Minister of Agriculture, Forestry, and Fisheries
- In office 3 August 2016 – 3 August 2017
- Prime Minister: Shinzo Abe
- Preceded by: Hiroshi Moriyama
- Succeeded by: Ken Saitō

Minister of State for Financial Services
- In office 26 September 2006 – 27 August 2007
- Prime Minister: Shinzo Abe
- Preceded by: Kaoru Yosano
- Succeeded by: Yoshimi Watanabe

Member of the House of Representatives
- In office 19 February 1990 – 9 October 2024
- Preceded by: Masao Ōnishi
- Succeeded by: Seiichiro Murakami
- Constituency: Kōchi at-large (1990–1996) Kōchi 3rd (1996–2014) Kōchi 2nd (2014–2017) Shikoku PR (2017–2024)

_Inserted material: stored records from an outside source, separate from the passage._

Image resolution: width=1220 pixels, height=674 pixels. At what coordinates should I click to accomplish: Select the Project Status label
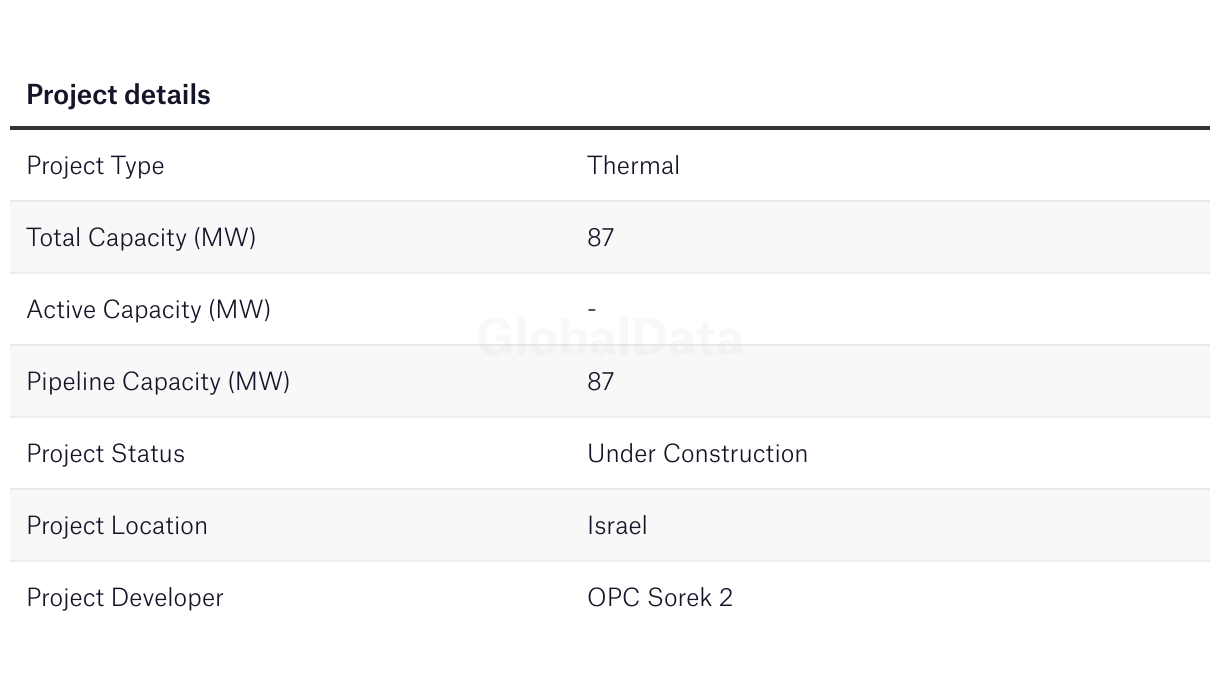click(x=105, y=454)
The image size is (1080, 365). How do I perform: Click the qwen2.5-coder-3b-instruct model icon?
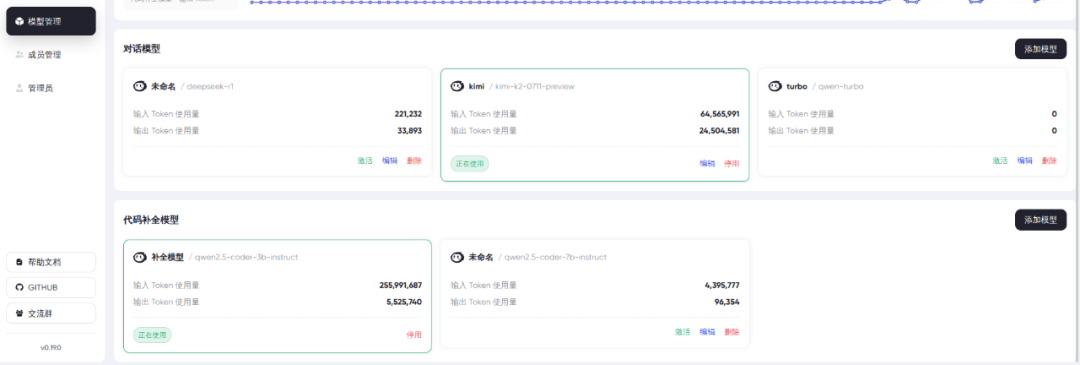[x=140, y=257]
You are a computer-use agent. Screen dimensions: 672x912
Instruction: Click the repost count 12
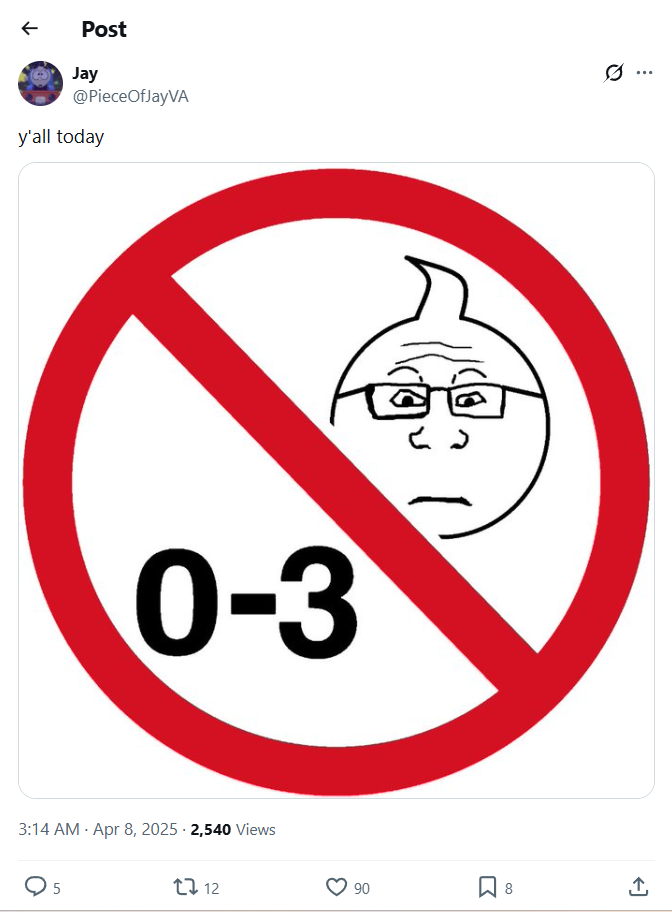click(x=211, y=888)
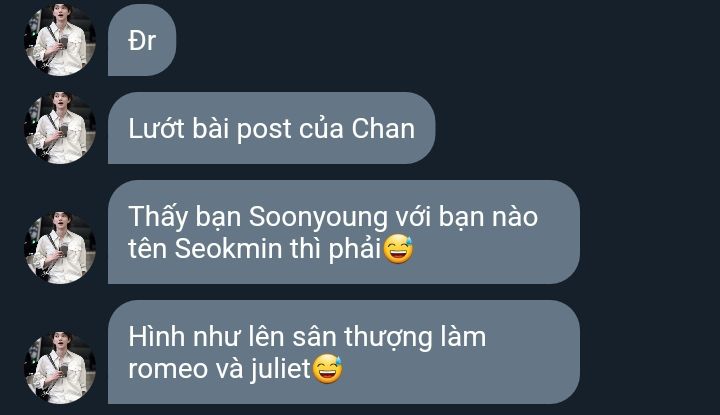Image resolution: width=720 pixels, height=415 pixels.
Task: Click the word 'juliet' in last message
Action: coord(281,370)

Member of the Kōchi Prefectural Assembly
- In office 1985–1989

Personal details
- Born: 11 May 1952 (age 73) Ochi, Kōchi, Japan
- Party: Liberal Democratic
- Alma mater: Waseda University

= Yūji Yamamoto =

Japanese politician

Yuji Yamamoto (山本 有二, Yamamoto Yūji) is a former Japanese politician of the Liberal Democratic Party, who served as a member of the House of Representatives in the Diet (national legislature).

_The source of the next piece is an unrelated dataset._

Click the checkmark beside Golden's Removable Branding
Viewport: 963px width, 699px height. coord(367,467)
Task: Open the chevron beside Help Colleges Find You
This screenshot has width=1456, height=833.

A native of Kōchi Prefecture and graduate of Waseda University, he was elected to the Kōchi Prefectural Assembly in 1985 (serving for one term) and then to the House of Representatives for the first time in 1990. Yamamoto later served as Minister of Agriculture, Forestry, and Fisheries in the Third Abe Cabinet.

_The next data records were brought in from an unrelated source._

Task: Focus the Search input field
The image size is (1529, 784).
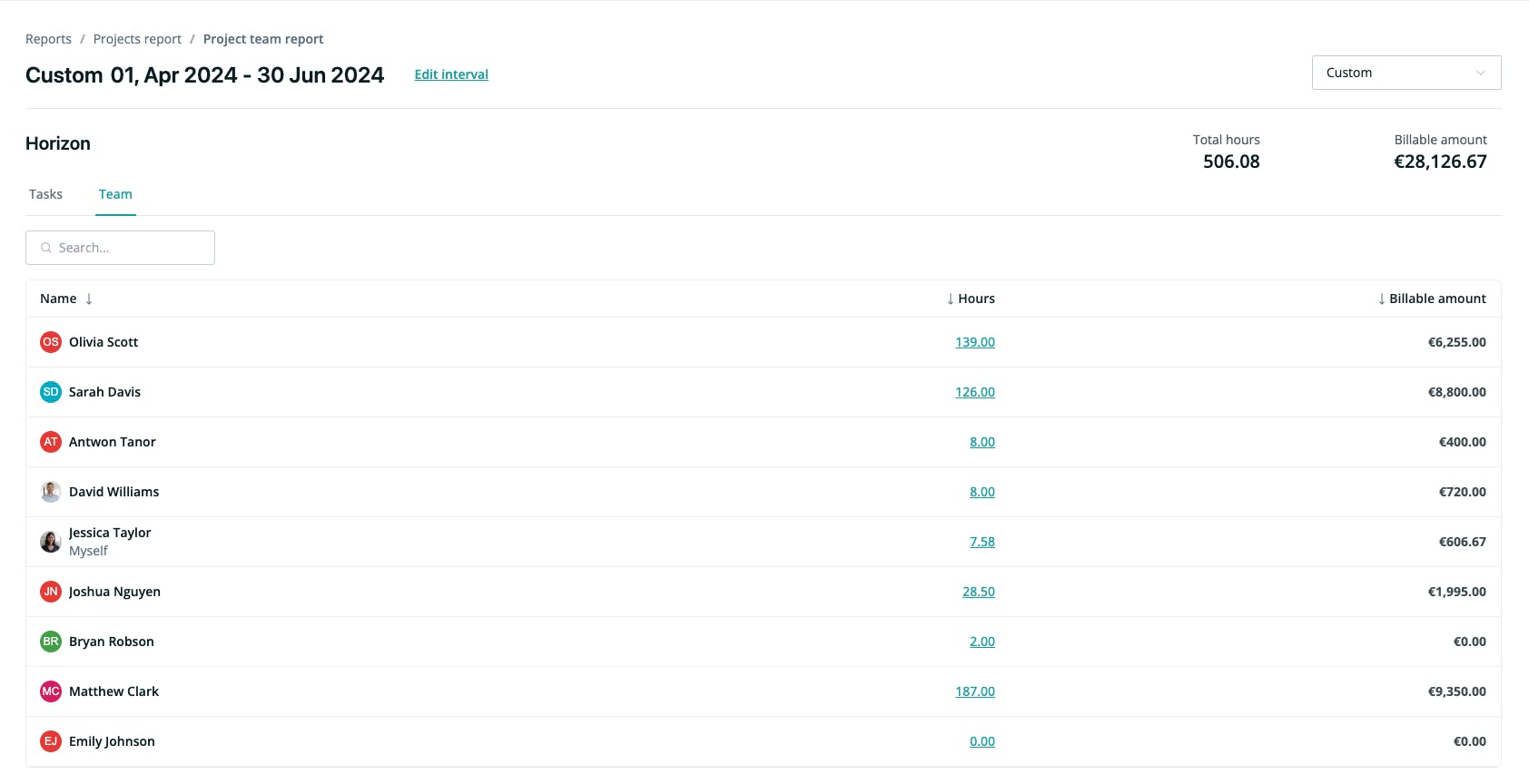Action: click(120, 248)
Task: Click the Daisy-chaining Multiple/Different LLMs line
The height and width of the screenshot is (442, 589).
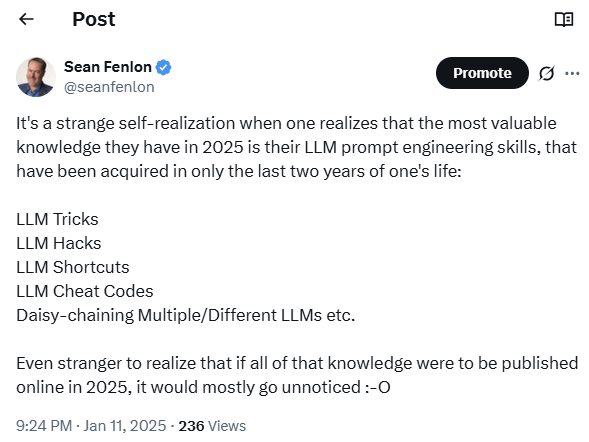Action: [x=186, y=315]
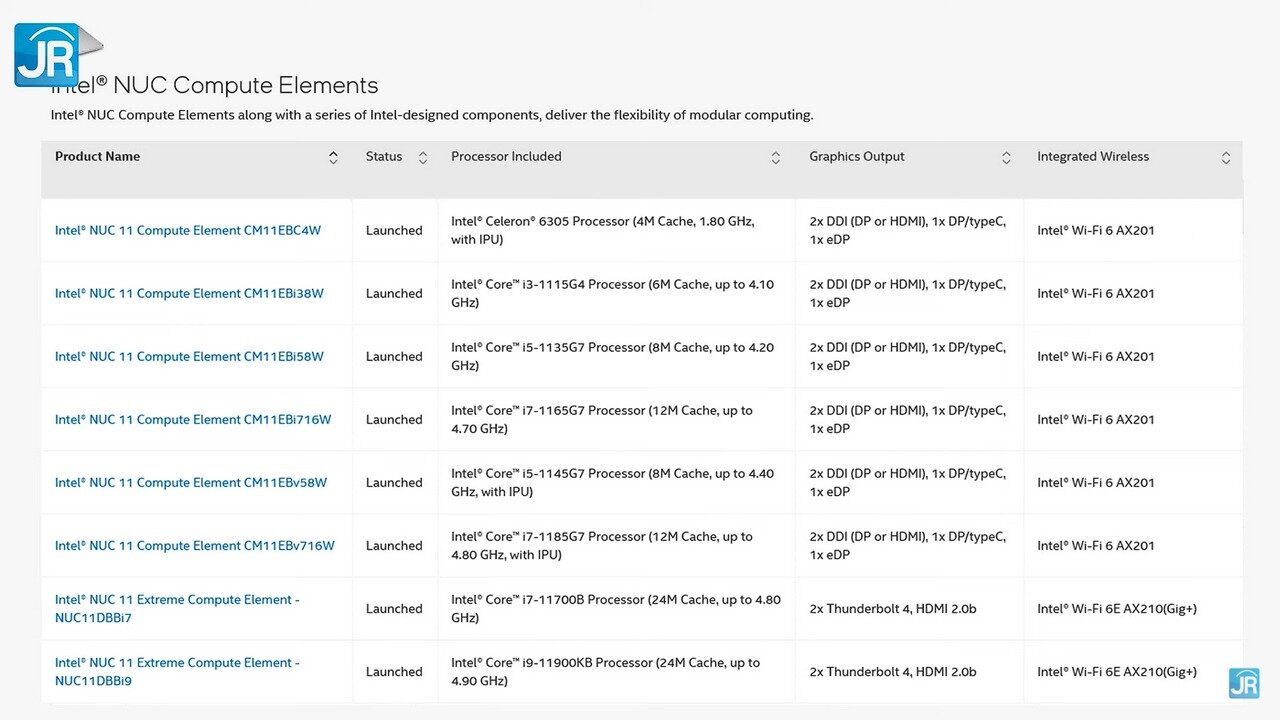
Task: Click the JR logo in top-left corner
Action: (48, 54)
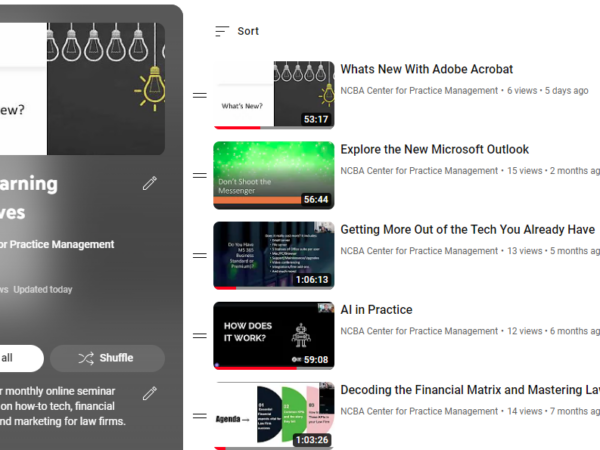Screen dimensions: 600x450
Task: Open the AI in Practice video title
Action: pyautogui.click(x=376, y=310)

==Trans-Pacific Partnership==
During a speech at a fundraising event supporting Tsutomu Sato, the ruling Liberal Democratic Party's Diet affairs chief, Yamamoto said that “Sato will decide whether or not we’ll force the passage [of the Trans-Pacific Partnership". Within days, Yamamoto withdrew the remarks and apologized. However, the four main opposition parties pressed for his resignation over the comment.